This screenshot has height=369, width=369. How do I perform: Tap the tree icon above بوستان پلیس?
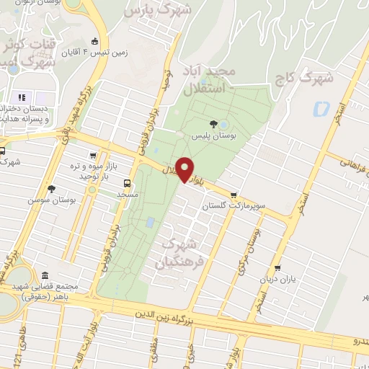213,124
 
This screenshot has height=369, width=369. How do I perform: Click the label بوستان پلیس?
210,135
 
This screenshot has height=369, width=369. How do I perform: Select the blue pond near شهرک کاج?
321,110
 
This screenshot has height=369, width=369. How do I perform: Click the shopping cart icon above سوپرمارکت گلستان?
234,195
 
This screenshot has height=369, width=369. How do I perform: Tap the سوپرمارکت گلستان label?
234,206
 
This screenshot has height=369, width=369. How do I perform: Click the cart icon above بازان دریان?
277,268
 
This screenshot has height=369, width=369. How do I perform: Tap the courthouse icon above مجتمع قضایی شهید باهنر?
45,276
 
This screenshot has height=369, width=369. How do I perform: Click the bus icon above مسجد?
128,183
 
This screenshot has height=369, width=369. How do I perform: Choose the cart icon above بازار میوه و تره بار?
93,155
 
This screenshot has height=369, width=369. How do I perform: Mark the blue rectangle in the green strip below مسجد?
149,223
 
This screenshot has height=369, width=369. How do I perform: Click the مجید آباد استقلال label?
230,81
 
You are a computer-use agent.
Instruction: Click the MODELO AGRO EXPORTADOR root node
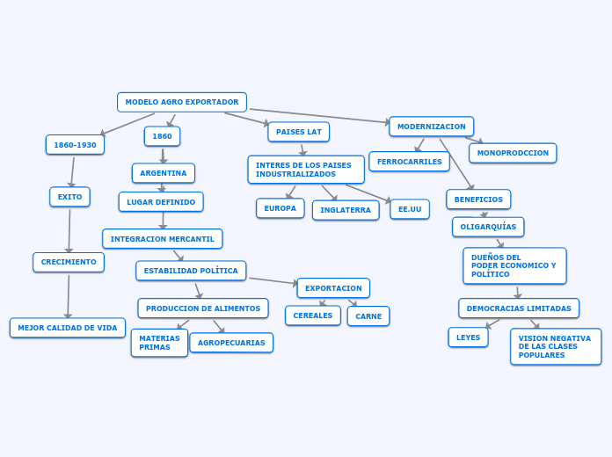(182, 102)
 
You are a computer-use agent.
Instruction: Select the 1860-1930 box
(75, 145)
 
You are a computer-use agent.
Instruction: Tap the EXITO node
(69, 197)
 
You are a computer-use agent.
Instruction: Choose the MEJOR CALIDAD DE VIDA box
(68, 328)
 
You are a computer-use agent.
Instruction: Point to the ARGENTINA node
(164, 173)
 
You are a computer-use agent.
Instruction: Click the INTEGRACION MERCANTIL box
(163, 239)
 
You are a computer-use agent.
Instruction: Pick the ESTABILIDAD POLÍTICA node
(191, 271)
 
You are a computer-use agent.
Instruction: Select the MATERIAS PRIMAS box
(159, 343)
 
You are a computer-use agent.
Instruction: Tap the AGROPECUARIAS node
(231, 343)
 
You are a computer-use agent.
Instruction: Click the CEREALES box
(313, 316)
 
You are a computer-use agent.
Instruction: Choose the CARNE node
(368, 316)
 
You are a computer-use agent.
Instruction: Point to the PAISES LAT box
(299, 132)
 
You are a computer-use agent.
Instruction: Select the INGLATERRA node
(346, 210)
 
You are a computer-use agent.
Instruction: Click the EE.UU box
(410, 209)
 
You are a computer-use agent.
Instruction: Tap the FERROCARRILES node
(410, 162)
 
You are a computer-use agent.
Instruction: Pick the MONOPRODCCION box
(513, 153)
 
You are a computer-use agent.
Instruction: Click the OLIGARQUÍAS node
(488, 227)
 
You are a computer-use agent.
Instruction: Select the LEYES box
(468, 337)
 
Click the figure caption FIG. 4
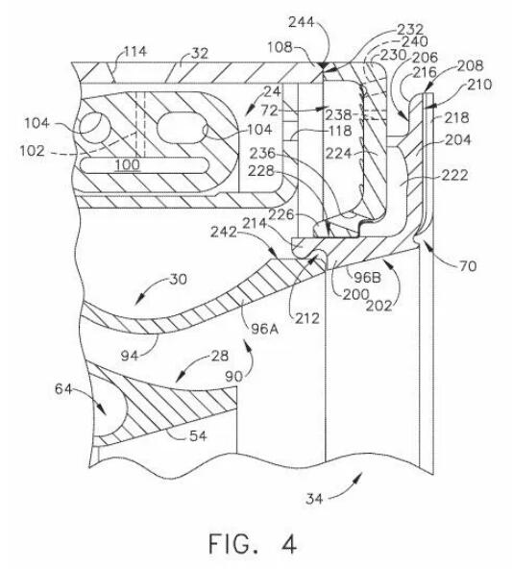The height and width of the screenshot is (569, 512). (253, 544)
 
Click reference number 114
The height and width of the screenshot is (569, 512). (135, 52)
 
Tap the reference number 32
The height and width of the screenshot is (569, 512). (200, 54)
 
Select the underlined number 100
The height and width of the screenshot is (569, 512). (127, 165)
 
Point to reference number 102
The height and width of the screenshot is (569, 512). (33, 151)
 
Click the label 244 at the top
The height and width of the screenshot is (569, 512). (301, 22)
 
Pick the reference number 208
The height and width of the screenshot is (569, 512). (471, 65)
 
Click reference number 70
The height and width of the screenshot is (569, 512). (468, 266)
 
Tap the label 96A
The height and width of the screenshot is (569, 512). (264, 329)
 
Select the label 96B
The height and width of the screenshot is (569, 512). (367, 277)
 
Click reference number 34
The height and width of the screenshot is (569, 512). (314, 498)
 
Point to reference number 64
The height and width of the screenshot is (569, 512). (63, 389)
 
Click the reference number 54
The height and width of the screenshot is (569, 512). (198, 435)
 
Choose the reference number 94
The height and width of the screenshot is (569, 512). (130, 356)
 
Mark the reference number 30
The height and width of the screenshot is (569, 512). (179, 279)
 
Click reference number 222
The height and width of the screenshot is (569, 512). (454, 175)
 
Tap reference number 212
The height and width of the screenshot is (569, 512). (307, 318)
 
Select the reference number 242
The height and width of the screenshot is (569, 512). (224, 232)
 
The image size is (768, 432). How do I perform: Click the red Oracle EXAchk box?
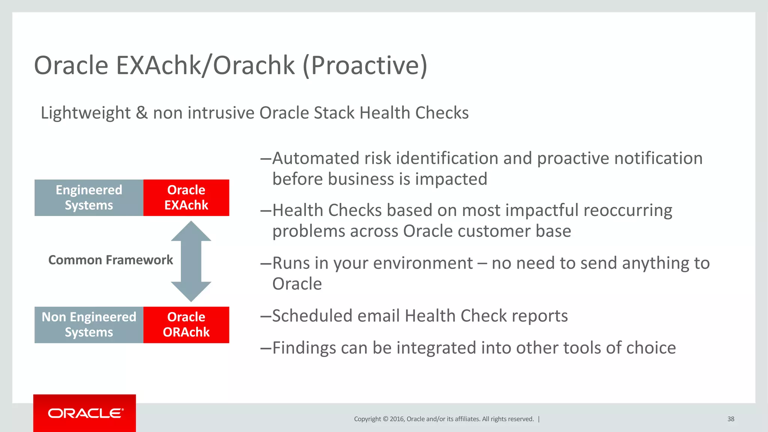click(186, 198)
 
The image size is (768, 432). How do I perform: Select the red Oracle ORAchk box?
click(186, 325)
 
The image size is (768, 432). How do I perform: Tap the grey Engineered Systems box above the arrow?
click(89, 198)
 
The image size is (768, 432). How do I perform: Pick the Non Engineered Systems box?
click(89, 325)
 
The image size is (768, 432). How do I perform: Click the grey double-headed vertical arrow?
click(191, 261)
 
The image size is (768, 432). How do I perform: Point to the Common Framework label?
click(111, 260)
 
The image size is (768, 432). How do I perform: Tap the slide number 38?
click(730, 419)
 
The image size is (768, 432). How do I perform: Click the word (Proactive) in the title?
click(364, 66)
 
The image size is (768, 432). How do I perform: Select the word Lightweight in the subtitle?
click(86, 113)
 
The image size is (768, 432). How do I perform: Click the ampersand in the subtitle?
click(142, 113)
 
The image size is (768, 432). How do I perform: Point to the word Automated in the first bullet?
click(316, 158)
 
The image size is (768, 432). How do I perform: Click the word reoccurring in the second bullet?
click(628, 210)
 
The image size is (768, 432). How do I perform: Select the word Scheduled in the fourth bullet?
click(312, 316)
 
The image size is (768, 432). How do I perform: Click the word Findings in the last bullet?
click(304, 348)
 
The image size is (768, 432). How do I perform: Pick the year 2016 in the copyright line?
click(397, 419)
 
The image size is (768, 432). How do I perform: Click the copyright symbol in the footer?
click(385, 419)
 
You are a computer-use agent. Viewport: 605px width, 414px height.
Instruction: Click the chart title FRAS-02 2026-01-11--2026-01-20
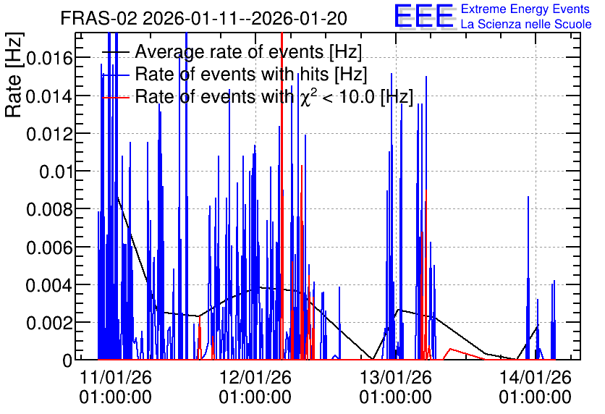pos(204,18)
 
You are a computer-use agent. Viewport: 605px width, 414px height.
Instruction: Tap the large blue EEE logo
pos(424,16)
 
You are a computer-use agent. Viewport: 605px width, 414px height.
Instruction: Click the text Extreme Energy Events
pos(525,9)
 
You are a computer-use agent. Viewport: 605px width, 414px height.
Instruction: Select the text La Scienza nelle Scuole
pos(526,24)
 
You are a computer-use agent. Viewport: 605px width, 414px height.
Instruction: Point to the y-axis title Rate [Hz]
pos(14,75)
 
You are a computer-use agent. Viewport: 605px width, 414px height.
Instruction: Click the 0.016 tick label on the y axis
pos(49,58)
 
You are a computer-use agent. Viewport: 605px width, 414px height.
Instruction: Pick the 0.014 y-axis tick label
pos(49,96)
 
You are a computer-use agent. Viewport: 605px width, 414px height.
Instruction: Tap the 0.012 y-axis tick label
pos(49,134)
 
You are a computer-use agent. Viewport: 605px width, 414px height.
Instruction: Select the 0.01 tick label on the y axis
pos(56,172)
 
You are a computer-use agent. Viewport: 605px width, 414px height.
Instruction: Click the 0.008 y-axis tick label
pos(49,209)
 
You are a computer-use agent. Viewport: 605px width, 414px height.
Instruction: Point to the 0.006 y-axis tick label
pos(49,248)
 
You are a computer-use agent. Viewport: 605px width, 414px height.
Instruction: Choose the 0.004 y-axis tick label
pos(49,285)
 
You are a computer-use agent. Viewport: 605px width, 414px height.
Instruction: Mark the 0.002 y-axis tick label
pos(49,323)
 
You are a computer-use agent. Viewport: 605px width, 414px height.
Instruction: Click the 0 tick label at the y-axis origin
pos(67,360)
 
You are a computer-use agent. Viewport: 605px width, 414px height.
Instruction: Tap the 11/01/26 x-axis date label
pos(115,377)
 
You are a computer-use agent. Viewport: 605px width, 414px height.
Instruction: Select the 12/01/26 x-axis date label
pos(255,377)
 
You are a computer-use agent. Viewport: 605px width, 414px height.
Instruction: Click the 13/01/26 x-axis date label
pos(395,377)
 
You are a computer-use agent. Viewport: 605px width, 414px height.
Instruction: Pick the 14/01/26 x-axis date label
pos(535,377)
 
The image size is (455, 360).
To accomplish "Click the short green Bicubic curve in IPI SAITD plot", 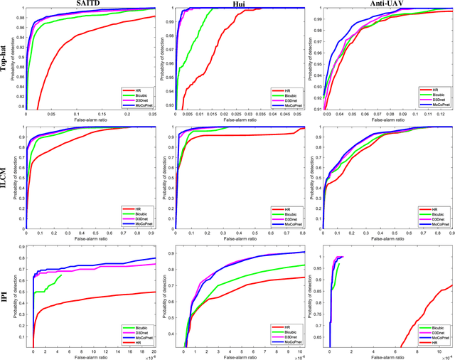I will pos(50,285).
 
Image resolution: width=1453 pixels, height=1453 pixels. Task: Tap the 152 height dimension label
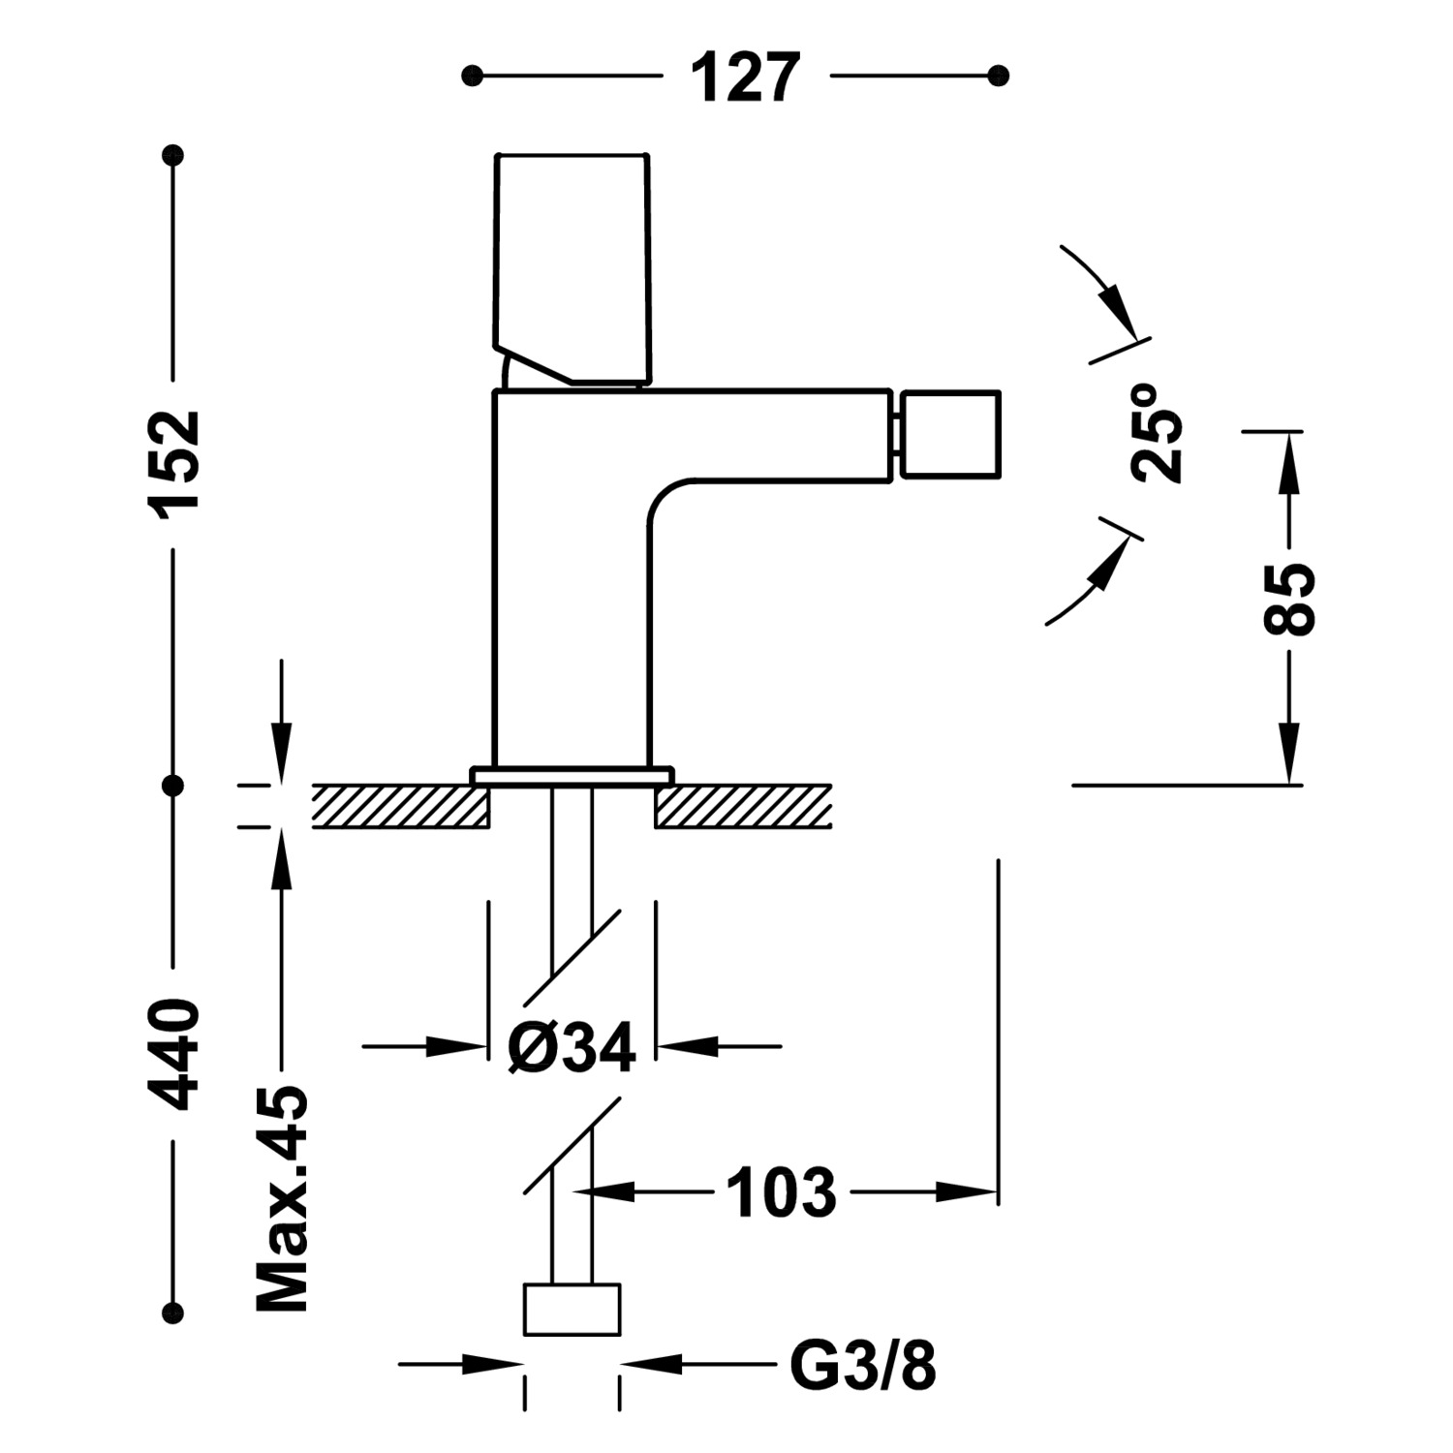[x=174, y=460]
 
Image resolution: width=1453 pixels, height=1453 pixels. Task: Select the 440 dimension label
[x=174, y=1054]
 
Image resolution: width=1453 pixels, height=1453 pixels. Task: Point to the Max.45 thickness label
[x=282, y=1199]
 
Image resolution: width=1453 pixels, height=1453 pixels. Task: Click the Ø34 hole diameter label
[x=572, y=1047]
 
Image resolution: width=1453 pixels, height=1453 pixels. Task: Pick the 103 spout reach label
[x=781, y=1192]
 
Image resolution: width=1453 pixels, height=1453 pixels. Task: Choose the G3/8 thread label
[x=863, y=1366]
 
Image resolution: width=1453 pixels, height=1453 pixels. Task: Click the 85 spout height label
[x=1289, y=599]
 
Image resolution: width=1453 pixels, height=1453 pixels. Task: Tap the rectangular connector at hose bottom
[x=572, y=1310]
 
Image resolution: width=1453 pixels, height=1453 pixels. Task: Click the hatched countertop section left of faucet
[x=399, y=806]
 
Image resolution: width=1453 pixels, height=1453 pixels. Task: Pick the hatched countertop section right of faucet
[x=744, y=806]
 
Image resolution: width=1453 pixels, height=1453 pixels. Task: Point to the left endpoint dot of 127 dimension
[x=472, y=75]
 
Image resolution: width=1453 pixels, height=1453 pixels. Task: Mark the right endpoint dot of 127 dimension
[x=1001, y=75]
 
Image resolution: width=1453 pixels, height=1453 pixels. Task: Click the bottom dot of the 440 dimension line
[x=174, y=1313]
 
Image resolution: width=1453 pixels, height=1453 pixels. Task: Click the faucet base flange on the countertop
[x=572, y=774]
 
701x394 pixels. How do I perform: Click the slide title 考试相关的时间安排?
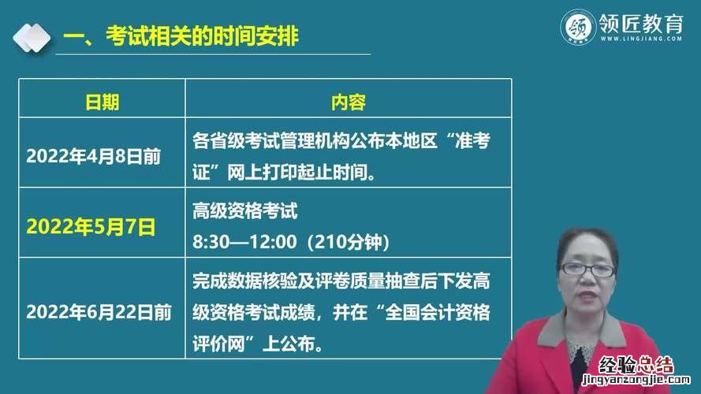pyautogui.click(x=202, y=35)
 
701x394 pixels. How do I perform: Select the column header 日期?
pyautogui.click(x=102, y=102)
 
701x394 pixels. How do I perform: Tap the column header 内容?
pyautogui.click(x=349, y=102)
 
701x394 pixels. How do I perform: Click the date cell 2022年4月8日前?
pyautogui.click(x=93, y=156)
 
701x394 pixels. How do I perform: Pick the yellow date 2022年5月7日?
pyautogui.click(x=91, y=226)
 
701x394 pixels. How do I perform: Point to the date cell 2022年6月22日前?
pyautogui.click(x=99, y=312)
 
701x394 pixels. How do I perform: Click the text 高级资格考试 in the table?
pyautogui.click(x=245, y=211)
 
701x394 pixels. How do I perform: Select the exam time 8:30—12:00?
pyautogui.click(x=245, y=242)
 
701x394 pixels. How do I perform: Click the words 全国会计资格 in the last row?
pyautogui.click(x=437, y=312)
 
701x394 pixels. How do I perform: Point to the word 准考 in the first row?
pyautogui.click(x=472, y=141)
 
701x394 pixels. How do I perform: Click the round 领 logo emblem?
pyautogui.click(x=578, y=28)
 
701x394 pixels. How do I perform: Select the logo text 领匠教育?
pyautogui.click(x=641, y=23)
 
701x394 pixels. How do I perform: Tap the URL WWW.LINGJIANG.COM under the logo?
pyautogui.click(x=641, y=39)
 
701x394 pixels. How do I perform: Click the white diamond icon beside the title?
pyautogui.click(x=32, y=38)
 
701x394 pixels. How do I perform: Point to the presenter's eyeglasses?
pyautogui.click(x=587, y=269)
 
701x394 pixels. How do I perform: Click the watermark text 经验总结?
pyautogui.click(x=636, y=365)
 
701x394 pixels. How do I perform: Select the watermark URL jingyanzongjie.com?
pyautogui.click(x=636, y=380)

----

* _Direction_
Copy word for word the part of the items that opens with the line containing "left of faucet" and closes with the line containing "[x=744, y=806]", both lines included.

* _Complete response_
Image resolution: width=1453 pixels, height=1453 pixels. Task: Click the hatched countertop section left of faucet
[x=399, y=806]
 
Image resolution: width=1453 pixels, height=1453 pixels. Task: Pick the hatched countertop section right of faucet
[x=744, y=806]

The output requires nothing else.